> Trecho do documento:

━━━━━━━━

A República forjou seus heróis e um deles, sem dúvida, foi o baiano Rui Barbosa, considerado a voz da moralidade e da modernidade que se acreditava que o novo regime traria. Ele foi Ministro da Fazenda do primeiro governo republicano e foi ele quem, em 13 de maio de 1891, no aniversário de três anos do fim da escravidão, mandou queimar os arquivos que continham os registros sobre a propriedade dos escravos, com a seguinte justificativa: “Considerando que a Nação brasileira, pelo mais sublime lance de sua evolução histórica, eliminou do solo da pátria a escravidão, instituição funestíssima que, por tantos anos, paralisou o desenvolvimento da sociedade e infeccionou-lhe a atmosfera moral”. Pouco antes, em dezembro de 1890, o Congresso Nacional aprovava a medida, com a seguinte nota: “O Congresso Nacional felicita o Governo Provisório por ter ordenado a eliminação nos arquivos nacionais dos vestígios da escravatura no Brasil.”
Com a queima dos arquivos, mais um passo era dado para apagar a memória do papel fundamental dos negros na construção da economia pujante e do Estado que tinha jurisdição por território continental e que agora buscava se reinventar em bases “mais modernas e civilizadas”. O próprio Rui Barbosa dá uma lição de como as elites queriam se ver dali em diante. Em um episódio famoso, ocorrido em outubro de 1910, na sede da República, o Palácio do Catete, no governo Hermes da Fonseca, o nobre tribuno resume o tipo de país que muitos queriam ver e o tipo de país que muitos queriam deixar de ver – e que é o país onde se encontra a maioria dos negros.

━━━━━━━━

> Dados registrados:
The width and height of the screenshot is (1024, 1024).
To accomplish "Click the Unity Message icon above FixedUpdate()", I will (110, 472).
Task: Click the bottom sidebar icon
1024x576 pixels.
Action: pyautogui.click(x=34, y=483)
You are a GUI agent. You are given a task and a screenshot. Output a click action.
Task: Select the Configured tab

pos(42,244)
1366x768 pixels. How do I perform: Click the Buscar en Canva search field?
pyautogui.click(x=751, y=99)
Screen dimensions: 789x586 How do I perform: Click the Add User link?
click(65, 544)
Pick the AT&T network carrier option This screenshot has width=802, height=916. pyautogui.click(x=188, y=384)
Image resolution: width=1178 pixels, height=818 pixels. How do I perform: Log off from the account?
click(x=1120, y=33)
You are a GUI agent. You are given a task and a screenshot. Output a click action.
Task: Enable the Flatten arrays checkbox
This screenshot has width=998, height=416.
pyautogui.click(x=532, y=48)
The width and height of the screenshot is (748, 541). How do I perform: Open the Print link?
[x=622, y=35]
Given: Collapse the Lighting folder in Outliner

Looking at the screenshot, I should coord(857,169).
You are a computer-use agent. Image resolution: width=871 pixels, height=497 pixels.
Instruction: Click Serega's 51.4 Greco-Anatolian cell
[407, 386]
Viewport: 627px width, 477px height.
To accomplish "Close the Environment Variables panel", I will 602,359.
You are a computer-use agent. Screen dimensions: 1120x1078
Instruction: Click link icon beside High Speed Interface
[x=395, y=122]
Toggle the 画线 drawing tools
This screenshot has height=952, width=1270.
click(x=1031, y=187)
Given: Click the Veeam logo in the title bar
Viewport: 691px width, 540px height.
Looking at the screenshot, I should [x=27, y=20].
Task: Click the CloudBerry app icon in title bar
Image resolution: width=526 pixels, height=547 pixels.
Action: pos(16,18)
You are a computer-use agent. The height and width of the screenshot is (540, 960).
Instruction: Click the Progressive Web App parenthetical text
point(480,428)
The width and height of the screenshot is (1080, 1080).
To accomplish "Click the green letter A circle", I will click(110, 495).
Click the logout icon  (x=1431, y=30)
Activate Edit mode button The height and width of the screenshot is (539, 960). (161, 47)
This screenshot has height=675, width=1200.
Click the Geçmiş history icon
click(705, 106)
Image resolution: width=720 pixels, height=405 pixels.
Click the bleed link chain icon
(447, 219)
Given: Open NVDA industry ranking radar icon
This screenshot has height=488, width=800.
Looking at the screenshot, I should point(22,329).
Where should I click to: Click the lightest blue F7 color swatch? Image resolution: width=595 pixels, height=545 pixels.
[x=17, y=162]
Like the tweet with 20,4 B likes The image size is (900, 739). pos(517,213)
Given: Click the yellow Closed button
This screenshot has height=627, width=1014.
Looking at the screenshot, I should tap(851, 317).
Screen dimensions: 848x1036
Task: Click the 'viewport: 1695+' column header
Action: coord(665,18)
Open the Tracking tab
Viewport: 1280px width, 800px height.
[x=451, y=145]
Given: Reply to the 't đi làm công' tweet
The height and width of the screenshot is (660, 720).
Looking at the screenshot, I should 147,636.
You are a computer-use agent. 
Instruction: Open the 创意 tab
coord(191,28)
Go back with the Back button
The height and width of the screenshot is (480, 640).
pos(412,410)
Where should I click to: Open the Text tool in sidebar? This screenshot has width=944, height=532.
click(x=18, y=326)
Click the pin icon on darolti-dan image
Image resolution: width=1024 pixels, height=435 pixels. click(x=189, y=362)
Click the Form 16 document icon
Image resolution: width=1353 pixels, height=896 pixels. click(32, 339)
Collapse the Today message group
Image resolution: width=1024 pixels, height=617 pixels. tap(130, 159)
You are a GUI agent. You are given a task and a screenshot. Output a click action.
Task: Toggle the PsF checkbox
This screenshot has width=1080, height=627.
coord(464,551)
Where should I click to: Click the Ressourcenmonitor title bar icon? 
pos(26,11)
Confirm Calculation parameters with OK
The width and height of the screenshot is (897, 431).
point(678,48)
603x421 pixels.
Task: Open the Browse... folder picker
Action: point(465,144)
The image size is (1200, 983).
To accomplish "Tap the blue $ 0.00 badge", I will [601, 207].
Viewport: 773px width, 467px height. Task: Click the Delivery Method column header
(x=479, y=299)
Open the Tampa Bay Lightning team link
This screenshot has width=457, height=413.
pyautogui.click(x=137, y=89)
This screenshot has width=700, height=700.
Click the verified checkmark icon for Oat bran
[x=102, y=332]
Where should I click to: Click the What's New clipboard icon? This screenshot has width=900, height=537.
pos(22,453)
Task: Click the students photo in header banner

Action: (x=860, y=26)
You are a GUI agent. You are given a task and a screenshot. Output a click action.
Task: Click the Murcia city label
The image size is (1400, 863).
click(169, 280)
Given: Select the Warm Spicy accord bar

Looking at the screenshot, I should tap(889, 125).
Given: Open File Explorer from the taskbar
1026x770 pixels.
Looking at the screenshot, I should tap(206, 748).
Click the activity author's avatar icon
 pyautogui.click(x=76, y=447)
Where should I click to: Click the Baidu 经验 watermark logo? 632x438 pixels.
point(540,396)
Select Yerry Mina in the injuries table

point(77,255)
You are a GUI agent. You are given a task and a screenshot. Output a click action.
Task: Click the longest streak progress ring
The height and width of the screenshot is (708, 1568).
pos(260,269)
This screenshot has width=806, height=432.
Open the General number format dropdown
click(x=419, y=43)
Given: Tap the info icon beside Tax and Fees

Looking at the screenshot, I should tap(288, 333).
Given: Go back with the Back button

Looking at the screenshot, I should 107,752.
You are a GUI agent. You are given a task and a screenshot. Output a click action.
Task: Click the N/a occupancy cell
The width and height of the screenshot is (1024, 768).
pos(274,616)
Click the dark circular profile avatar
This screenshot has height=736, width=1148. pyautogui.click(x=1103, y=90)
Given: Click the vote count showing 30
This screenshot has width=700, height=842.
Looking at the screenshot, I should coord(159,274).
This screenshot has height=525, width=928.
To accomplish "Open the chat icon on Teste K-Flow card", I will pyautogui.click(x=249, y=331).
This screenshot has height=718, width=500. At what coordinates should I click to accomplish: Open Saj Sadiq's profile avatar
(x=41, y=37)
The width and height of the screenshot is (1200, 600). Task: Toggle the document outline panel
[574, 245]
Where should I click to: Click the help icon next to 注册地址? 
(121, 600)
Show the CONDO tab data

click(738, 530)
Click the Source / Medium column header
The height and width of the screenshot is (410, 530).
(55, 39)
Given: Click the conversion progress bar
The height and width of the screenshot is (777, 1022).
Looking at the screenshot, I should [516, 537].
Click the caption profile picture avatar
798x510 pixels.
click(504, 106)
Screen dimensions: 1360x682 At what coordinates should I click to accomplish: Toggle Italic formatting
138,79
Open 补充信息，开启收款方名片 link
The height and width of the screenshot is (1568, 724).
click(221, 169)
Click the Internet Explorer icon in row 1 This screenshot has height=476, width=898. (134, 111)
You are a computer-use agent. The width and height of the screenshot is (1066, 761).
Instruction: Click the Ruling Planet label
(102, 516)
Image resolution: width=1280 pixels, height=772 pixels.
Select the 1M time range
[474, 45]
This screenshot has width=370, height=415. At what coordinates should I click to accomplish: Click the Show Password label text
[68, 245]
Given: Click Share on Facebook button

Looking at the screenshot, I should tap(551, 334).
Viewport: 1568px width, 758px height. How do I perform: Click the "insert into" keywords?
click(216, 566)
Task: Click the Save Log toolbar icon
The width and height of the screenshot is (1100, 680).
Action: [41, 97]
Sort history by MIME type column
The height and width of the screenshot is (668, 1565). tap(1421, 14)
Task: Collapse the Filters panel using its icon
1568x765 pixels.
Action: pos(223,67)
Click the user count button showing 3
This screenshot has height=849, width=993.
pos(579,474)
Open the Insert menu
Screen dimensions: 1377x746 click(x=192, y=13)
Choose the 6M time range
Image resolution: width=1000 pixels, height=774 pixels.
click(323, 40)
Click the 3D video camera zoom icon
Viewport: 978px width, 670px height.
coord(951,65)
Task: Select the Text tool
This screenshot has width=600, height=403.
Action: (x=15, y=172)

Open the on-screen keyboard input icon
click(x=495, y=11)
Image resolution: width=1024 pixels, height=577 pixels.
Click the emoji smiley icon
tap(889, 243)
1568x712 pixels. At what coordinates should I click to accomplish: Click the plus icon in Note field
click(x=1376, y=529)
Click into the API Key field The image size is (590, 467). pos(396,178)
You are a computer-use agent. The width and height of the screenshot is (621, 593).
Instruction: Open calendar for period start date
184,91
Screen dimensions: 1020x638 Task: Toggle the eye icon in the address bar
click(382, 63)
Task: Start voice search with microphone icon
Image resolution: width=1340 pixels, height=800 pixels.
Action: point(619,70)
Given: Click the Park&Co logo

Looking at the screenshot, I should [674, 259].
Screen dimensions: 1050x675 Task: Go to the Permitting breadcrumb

━━━━━━━━

> Tarefas:
a - Responda, com base no trecho sobre Rui Barbosa, às perguntas abaixo:
(i) Que cargo Rui Barbosa ocupou no primeiro governo republicano?
(ii) Em que data ele mandou queimar os arquivos com os registros sobre a propriedade dos escravos?
(iii) Em que lugar ocorreu o episódio famoso de outubro de 1910?
b - Transcreva do trecho sobre Rui Barbosa, sem nenhuma alteração, a parte que começa com as palavras "Com a queima" e termina com "maioria dos negros.".
c - Reescreva em forma de lista o parágrafo do trecho sobre Rui Barbosa que começa com "Com a queima dos arquivos", mantendo seus fatos principais.
Baseie-se somente no trecho para responder.

> Respostas:
a -
(i) Ministro da Fazenda.
(ii) Em 13 de maio de 1891.
(iii) No Palácio do Catete, sede da República, no governo Hermes da Fonseca.

b -
Com a queima dos arquivos, mais um passo era dado para apagar a memória do papel fundamental dos negros na construção da economia pujante e do Estado que tinha jurisdição por território continental e que agora buscava se reinventar em bases “mais modernas e civilizadas”. O próprio Rui Barbosa dá uma lição de como as elites queriam se ver dali em diante. Em um episódio famoso, ocorrido em outubro de 1910, na sede da República, o Palácio do Catete, no governo Hermes da Fonseca, o nobre tribuno resume o tipo de país que muitos queriam ver e o tipo de país que muitos queriam deixar de ver – e que é o país onde se encontra a maioria dos negros.

c -
- A queima dos arquivos foi mais um passo para apagar a memória do papel fundamental dos negros na construção da economia pujante e do Estado, que agora buscava se reinventar em bases "mais modernas e civilizadas".
- Rui Barbosa mostra como as elites queriam se ver dali em diante.
- Em outubro de 1910, no Palácio do Catete, sede da República, no governo Hermes da Fonseca, ele resume o país que muitos queriam ver e o país que muitos queriam deixar de ver.
- Esse país que muitos queriam deixar de ver é o país onde se encontra a maioria dos negros.